--- TEXT SHOWN ---
Robert Theron Brockman (May 28, 1941 – August 5, 2022) was an American billionaire businessman and once CEO of Ohio-based Reynolds & Reynolds software company.
Early life and education
Brockman was born in St. Petersburg, Florida.[1] His father Alfred Eugene Brockman was a gas-station owner, and his mother, Pearl, was a physiotherapist.[1] Thomas David Brockman was his brother.[1]
Brockman started his career in 1964 as a marketing trainee with Ford Motors, and was a Marine Corps reservist at the same time.[3] From 1966 to 1970, he worked at IBM and was the leading U.S. salesman in IBM's service bureau.[3][4][5]
Brockman founded Universal Computer Systems, a computer systems and software provider for car dealerships, in 1970 in his living room. The company sold its first in-dealership computer system in 1982.[4] In the late 1980s, Brockman introduced what remains one of his core software operating systems, called Power.[6]
The company merged with Reynolds & Reynolds on August 8, 2006.[7] He became the CEO after the merger.[8]
Tax fraud charges
On September 5, 2018, IRS agents and Bermudan police executed a search warrant for a raid in Bermuda on the home office of Evatt Tamine ("Tamine"), a lawyer who worked closely with Brockman for 14 years and who, according to the Government, helped Brockman illegally conceal assets offshore. [9]
A 39-count indictment was filed against Brockman in September 2020 in the Northern District of California.[10] Brockman was accused of engaging in a 20-year long scheme to hide around $2 billion in income from the IRS.[11] His charges included tax evasion, wire fraud, money laundering, and failure to disclose assets held overseas.[12][13] Brockman pleaded not guilty, and was released on a $1 million bond.[3] In October 2021, Brockman was among those listed in the Pandora Papers revelations, which exposed offshore tax shelters of the financial assets of hundreds of politicians, business people, and celebrities.[14]
Brockman married at age 18 in Kentucky, and later divorced. He married Dorothy Kay Brockman in 1968; the couple lived in Houston.[1][5] He was a very private individual and refused public interviews.[4]
On August 6, 2022, Brockman's attorney Kathy Keneally confirmed that he had died the previous day. He was 81 years old.[11][26] Before his death, Brockman had been diagnosed with dementia.[26]
Philanthropy and board memberships
In July 2013, Centre College in Danville, Kentucky announced that it had received a $250 million donation from Brockman's charitable trust. This donation was later withdrawn, when a "significant capital market event", upon which the gift was contingent, did not occur.[27][28][29]
--- SOURCE DATA ---
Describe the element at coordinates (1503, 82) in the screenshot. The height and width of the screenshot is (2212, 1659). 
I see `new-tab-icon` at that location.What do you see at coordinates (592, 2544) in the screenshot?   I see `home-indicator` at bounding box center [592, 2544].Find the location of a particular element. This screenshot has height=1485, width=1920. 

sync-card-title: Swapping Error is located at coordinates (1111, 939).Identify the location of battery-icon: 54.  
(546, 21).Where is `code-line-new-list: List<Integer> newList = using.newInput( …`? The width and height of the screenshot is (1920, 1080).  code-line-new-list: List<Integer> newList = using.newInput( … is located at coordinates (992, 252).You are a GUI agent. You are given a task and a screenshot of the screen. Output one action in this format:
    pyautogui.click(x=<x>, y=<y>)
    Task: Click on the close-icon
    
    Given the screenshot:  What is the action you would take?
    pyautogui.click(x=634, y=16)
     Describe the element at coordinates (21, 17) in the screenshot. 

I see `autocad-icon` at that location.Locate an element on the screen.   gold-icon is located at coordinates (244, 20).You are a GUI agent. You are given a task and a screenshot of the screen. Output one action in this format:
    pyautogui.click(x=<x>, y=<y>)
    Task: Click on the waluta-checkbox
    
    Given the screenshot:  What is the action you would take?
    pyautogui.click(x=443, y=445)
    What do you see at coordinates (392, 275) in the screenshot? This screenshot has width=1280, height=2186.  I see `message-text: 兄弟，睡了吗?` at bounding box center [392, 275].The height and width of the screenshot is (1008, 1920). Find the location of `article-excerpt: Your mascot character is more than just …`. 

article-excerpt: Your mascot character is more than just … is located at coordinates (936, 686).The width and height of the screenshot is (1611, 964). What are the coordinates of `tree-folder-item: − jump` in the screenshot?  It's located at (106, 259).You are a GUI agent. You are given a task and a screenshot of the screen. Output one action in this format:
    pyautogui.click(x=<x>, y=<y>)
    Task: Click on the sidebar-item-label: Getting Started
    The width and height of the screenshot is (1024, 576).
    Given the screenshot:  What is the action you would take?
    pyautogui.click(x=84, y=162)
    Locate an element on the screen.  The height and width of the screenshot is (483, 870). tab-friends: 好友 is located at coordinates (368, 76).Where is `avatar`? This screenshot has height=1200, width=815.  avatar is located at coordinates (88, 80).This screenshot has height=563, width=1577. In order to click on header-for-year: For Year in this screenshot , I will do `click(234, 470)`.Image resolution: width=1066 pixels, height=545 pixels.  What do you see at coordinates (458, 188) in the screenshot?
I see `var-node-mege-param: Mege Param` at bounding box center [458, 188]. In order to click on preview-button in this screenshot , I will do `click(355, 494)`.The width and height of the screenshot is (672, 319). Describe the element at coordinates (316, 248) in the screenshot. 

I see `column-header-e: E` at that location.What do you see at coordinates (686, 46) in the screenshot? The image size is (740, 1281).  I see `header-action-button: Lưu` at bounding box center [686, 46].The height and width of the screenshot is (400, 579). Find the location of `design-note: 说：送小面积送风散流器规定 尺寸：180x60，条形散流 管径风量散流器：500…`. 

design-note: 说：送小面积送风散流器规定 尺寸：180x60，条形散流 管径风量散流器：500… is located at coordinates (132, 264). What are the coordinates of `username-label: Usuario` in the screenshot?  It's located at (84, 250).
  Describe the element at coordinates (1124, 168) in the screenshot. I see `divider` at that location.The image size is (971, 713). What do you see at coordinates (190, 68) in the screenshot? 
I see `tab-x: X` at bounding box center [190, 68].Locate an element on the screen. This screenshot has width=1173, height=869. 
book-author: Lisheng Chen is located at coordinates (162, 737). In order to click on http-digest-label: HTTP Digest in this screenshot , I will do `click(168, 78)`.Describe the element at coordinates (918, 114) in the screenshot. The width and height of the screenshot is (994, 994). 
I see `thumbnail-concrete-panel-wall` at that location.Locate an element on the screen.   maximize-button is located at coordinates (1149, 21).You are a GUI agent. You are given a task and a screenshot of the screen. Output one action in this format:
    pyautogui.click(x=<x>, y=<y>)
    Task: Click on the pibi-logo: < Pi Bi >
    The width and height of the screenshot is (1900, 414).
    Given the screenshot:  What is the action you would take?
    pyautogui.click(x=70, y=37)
---
## CHECK YOUR UNDERSTANDING
A. Condense the paragraph of the text about Robert Brockman that begins "A 39-count indictment" into a short bulleted list that keeps its main facts.
B. Repeat word for word the stretch of the text about Robert Brockman from "Robert Theron Brockman" through "Reynolds software company.".
Rely only on the text about Robert Brockman.

## EXERCISE RESULTS
A.
- In September 2020, a 39-count indictment against Brockman was filed in the Northern District of California.
- He was accused of a 20-year scheme to hide around $2 billion in income from the IRS.
- The charges included tax evasion, wire fraud, money laundering, and failure to disclose assets held overseas.
- He pleaded not guilty and was released on a $1 million bond.
- In October 2021, he was listed in the Pandora Papers, which exposed offshore tax shelters of hundreds of politicians, business people, and celebrities.

B.
Robert Theron Brockman (May 28, 1941 – August 5, 2022) was an American billionaire businessman and once CEO of Ohio-based Reynolds & Reynolds software company.